Agence France-Presse
First Posted 10:26:00 10/17/2009

Filed Under: Stock Activity, Markets & Exchanges

NEW YORK – After a historic week for Wall Street that lifted the main blue-chip index above 10,000, investors are mulling whether the stock market rally is now over or just getting started.

The rise of the Dow Jones Industrial Average above 10,000 sparked a spate of celebrations, but also provoked some skepticism about whether the market has gotten ahead of the economy and corporate earnings.

The market had already begun a pullback with a selloff Friday, and the direction may be determined by the raft of corporate earnings in the coming week and economic reports, notably in housing.

In the week to Friday, the blue-chip Dow climbed 1.33 percent to end at 9,995.91 as it failed to hold above the key level of 10,000.

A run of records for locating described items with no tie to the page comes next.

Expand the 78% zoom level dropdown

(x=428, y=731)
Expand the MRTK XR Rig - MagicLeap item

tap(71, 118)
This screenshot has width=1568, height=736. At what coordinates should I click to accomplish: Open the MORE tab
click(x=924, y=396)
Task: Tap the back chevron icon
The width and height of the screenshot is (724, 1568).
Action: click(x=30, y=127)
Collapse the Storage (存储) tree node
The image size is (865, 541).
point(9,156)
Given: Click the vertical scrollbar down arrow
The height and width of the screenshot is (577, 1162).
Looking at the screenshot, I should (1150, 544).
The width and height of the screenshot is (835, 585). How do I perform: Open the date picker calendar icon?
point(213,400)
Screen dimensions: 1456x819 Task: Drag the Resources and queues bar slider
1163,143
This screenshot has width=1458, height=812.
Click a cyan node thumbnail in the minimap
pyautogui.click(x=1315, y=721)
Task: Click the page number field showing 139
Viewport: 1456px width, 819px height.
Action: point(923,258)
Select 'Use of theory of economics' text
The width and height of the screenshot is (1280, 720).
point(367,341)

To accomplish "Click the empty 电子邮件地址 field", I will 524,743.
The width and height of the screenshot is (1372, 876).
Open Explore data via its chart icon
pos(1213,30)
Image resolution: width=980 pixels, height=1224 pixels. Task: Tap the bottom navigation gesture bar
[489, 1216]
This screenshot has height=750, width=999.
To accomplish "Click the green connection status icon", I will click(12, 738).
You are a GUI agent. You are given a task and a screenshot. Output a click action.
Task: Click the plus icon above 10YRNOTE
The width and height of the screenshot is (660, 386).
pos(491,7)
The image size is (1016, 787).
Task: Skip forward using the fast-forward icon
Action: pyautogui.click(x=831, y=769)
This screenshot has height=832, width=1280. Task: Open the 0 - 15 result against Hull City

The Standard & Poor's 500 broad-market index advanced 1.51 percent to 1,087.68 and the tech-heavy Nasdaq composite added 0.82 percent on the week to 2,156.80.

Gains over the past week were inspired by better-than-expected earnings from key firms including JPMorgan Chase, Goldman Sachs and Google, among others.

But the mood was dampened by disappointing results later in the week from Bank of America and General Electric.

Fred Dickson, chief market strategist at DA Davidson & Co., said the 10,000 level on the Dow is "a signpost on the investment highway marking a significant distance recently covered, but not offering any clues about the market's speed limit or upcoming opportunities or obstacles."

"A milestone such as 10,000 may trigger some pre-programmed selling, but on the other hand it should provide a renewed sense of confidence that the six month market rally is real and that investors should see continuing incremental improvement in the prospects of the US economy," he added.

Some say the recovery of the Dow to the levels of just after the collapse of Lehman Brothers last year – but still well below 2007 records – is a sign that the economy is returning to normal.

"The speed of recovery in both global asset prices and the global economy has far surpassed even the most optimistic forecasts prevailing in the spring of this year," said Andrew Spence at TD Securities.

"Looking out over the next six months, the issue is whether private sector demand can pick up the slack as policy stimulus peaks – and here there is a significant risk that current and high growth expectations will be disappointed," he added.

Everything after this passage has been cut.